Per favore, modifica il materiale partendo dalla riga che contiene "Task: Select the Step column header", inclusa, e finendo alla fine del materiale: riporta queste righe sostituendo "Step" con "Name" e lasciando invariato tutto il resto.

---*---

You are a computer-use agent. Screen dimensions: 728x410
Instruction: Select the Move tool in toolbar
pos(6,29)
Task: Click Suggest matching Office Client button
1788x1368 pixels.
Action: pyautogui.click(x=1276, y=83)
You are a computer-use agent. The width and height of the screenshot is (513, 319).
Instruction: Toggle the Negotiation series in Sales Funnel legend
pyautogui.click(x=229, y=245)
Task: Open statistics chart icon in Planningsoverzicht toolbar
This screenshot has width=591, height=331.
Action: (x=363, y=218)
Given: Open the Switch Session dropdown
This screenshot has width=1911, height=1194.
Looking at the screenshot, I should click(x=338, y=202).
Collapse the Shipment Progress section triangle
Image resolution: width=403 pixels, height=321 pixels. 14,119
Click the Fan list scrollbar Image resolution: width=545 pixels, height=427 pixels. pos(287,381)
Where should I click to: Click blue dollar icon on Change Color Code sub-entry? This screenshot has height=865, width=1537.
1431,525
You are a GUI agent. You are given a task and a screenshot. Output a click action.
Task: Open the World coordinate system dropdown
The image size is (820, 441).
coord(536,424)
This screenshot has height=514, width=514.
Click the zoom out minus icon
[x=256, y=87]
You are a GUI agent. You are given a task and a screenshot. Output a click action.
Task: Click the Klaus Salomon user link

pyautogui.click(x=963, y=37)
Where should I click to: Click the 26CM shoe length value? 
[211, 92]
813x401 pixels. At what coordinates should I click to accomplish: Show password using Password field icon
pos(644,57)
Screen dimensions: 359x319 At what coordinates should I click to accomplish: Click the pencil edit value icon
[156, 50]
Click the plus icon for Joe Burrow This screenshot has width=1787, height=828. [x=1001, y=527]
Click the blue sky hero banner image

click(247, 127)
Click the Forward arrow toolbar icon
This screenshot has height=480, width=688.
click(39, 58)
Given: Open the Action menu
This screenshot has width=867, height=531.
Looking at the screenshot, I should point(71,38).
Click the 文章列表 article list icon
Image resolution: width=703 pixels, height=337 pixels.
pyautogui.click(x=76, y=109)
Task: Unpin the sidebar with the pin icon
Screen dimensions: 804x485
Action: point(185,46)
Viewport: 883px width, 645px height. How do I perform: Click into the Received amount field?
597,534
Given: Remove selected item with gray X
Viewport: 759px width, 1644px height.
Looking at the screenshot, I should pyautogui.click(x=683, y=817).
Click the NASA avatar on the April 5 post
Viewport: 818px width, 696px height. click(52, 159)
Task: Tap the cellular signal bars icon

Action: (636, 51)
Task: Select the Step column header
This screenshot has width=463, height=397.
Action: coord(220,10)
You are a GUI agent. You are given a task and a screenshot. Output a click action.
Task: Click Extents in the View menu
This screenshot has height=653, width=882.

---*---

- SOLUZIONE -
Task: Select the Name column header
This screenshot has width=463, height=397.
Action: coord(220,10)
You are a GUI agent. You are given a task and a screenshot. Output a click action.
Task: Click Extents in the View menu
This screenshot has height=653, width=882.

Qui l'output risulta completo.